**EXERCISE REQUIREMENTS:** Locate the string "resolution" in the records below. Copy every line where it occurs.

**INFORMATION SUPPLIED:**
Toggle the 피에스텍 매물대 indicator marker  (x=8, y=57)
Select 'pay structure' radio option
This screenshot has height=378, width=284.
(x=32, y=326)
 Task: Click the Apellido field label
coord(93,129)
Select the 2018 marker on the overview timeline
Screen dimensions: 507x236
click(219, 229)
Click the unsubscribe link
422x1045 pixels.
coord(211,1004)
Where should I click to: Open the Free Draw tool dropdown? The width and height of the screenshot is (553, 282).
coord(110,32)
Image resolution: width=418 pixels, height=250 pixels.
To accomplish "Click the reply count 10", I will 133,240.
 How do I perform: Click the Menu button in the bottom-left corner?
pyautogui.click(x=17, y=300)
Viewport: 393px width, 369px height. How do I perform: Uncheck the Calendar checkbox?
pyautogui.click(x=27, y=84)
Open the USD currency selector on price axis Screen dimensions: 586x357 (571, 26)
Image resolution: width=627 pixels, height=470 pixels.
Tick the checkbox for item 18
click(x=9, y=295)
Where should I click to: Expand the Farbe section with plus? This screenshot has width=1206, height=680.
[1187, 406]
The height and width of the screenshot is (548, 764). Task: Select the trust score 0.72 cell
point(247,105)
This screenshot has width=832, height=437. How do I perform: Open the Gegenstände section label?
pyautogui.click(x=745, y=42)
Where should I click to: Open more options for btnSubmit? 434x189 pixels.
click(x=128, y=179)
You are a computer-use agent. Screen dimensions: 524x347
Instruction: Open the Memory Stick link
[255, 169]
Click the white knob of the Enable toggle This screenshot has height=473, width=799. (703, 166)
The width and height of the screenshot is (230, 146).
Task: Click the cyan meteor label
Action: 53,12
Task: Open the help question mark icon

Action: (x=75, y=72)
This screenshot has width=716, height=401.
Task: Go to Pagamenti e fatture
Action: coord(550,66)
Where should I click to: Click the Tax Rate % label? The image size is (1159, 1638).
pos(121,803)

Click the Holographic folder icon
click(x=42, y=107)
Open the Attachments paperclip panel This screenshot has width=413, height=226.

**RESPONSE TO THE TASK:**
Image resolution: width=418 pixels, height=250 pixels.
Image resolution: width=627 pixels, height=470 pixels.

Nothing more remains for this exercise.